# [WORK TO COMPLETE]
Give the records again, every one, exactly.

# [DATA FOR PROCESSING]

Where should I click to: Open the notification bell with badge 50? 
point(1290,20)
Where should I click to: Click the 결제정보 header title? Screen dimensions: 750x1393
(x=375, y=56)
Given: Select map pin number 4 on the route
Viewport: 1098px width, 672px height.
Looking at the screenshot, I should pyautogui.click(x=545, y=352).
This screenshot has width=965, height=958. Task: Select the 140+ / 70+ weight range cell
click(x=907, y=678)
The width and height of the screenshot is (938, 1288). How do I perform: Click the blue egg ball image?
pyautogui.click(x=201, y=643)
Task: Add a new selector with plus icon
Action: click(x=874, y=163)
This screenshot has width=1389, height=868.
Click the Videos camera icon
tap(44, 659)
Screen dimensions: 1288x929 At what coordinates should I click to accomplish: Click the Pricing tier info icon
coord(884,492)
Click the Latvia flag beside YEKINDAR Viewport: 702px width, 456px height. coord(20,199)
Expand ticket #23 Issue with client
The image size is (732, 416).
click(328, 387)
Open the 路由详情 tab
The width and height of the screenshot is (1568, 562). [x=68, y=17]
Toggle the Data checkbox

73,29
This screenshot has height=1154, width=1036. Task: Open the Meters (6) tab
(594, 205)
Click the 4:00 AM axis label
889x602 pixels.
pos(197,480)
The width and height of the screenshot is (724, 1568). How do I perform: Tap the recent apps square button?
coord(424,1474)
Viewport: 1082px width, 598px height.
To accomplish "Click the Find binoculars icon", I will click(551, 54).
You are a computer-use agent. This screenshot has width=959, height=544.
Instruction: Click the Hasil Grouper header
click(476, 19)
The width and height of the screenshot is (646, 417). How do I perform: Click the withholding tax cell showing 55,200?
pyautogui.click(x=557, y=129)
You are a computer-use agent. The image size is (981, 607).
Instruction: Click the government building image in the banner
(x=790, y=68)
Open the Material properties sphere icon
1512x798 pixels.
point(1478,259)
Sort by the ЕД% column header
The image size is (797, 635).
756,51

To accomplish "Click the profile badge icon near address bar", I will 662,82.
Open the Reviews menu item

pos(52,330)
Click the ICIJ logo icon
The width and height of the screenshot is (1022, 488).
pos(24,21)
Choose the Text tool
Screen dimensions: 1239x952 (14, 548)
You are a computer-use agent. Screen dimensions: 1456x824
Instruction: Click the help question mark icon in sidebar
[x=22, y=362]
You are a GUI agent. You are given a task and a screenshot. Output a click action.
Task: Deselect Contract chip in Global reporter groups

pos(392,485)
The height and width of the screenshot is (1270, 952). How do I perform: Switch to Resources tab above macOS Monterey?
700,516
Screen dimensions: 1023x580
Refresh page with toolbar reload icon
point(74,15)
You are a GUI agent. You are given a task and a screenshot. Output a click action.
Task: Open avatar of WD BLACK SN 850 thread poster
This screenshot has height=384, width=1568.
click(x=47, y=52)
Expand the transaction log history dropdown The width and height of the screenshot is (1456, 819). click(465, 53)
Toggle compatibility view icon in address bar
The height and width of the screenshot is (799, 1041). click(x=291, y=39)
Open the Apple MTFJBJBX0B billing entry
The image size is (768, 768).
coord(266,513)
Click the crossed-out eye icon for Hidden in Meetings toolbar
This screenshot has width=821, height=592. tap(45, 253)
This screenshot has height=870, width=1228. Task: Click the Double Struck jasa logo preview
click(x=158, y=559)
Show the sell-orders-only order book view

# [RESPONSE TO THE TASK]
Where should I click to: Open the notification bell with badge 50? 
point(1290,20)
Where should I click to: Click the 결제정보 header title? Screen dimensions: 750x1393
(x=375, y=56)
Given: Select map pin number 4 on the route
Viewport: 1098px width, 672px height.
Looking at the screenshot, I should pyautogui.click(x=545, y=352).
This screenshot has width=965, height=958. Task: Select the 140+ / 70+ weight range cell
click(x=907, y=678)
The width and height of the screenshot is (938, 1288). How do I perform: Click the blue egg ball image?
pyautogui.click(x=201, y=643)
Task: Add a new selector with plus icon
Action: click(x=874, y=163)
This screenshot has width=1389, height=868.
Click the Videos camera icon
tap(44, 659)
Screen dimensions: 1288x929 At what coordinates should I click to accomplish: Click the Pricing tier info icon
coord(884,492)
Click the Latvia flag beside YEKINDAR Viewport: 702px width, 456px height. coord(20,199)
Expand ticket #23 Issue with client
The image size is (732, 416).
click(328, 387)
Open the 路由详情 tab
The width and height of the screenshot is (1568, 562). [x=68, y=17]
Toggle the Data checkbox

73,29
This screenshot has height=1154, width=1036. Task: Open the Meters (6) tab
(594, 205)
Click the 4:00 AM axis label
889x602 pixels.
pos(197,480)
The width and height of the screenshot is (724, 1568). How do I perform: Tap the recent apps square button?
coord(424,1474)
Viewport: 1082px width, 598px height.
To accomplish "Click the Find binoculars icon", I will click(551, 54).
You are a computer-use agent. This screenshot has width=959, height=544.
Instruction: Click the Hasil Grouper header
click(476, 19)
The width and height of the screenshot is (646, 417). How do I perform: Click the withholding tax cell showing 55,200?
pyautogui.click(x=557, y=129)
You are a computer-use agent. The image size is (981, 607).
Instruction: Click the government building image in the banner
(x=790, y=68)
Open the Material properties sphere icon
1512x798 pixels.
point(1478,259)
Sort by the ЕД% column header
The image size is (797, 635).
756,51

To accomplish "Click the profile badge icon near address bar", I will 662,82.
Open the Reviews menu item

pos(52,330)
Click the ICIJ logo icon
The width and height of the screenshot is (1022, 488).
pos(24,21)
Choose the Text tool
Screen dimensions: 1239x952 (14, 548)
You are a computer-use agent. Screen dimensions: 1456x824
Instruction: Click the help question mark icon in sidebar
[x=22, y=362]
You are a GUI agent. You are given a task and a screenshot. Output a click action.
Task: Deselect Contract chip in Global reporter groups

pos(392,485)
The height and width of the screenshot is (1270, 952). How do I perform: Switch to Resources tab above macOS Monterey?
700,516
Screen dimensions: 1023x580
Refresh page with toolbar reload icon
point(74,15)
You are a GUI agent. You are given a task and a screenshot. Output a click action.
Task: Open avatar of WD BLACK SN 850 thread poster
This screenshot has height=384, width=1568.
click(x=47, y=52)
Expand the transaction log history dropdown The width and height of the screenshot is (1456, 819). click(465, 53)
Toggle compatibility view icon in address bar
The height and width of the screenshot is (799, 1041). click(x=291, y=39)
Open the Apple MTFJBJBX0B billing entry
The image size is (768, 768).
coord(266,513)
Click the crossed-out eye icon for Hidden in Meetings toolbar
This screenshot has width=821, height=592. tap(45, 253)
This screenshot has height=870, width=1228. Task: Click the Double Struck jasa logo preview
click(x=158, y=559)
Show the sell-orders-only order book view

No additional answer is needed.